### EXTRACTED TEXT
★ ★ ★ ★
We struggle to reconcile our data with that of Caceres et al (2011). Nos is a complex gene with many isoforms. Thus, some of the conflicting results may arise due to isoform-specific functions of Nos as well as the potential for different Nos alleles, RNAi lines, and antibodies to deplete the function of, or to detect, a subset of Nos isoforms. For example, Caceres et al (2011) used Western analysis to identify a 100kDa prothoracic-gland specific isoform of Nos, but using our antibody we failed to detect NOS protein expression reproducibly in the prothoracic gland. NOS also regulates the hypoxic and anoxic response in Drosophila (Dijkers and O’Farrell, 2009) and may be involved in adaptive organismal responses to other environmental conditions. Thus, differences in the conditions used to rear Drosophila between labs may underlie the contrasting results. Clearly, additional work is required to clarify the presently muddy picture of Nos function in flies, but our study does underline a conserved role for Nos in regulating animal behavior, specifically in dampening hyper-active or aggressive behavior.
★ ★ ★ ★
### DATASET EXCERPT
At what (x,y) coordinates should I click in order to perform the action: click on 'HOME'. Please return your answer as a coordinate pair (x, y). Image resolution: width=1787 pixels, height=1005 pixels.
★ ★ ★ ★
### WHAT YOU NEED TO DO
Extend the discussion of Nos function in Drosophila, starting right after its final sentence. The material has no connection to the text on Nos function in Drosophila.

### ANSWER FOR THIS EXERCISE
Fd59a, the Drosophila FoxD ortholog, is expressed in Hb9+ and octopaminergic neurons

Fd59a was one of the few transcription factors that showed increased expression in response to Hb9 and Nkx6 overexpression. fd59A encodes a forkhead-box (FOX) domain-containing transcription factor (Lee and Frasch, 2004). Reciprocal best-Blast analysis between the Drosophila and mouse proteomes identified FOX-D3/4 as the mouse proteins with the greatest sequence similarity to Drosophila Fd59a (Fig. 6A). The closest paralog of fd59a in the Drosophila genome is crocodile, a FOX-C gene family member. Thus, the Drosophila genome encodes a single FOX-D family protein, Fd59a.

Figure 6. FD59A, the Drosophila FoxD ortholog, is expressed exclusively in the CNS.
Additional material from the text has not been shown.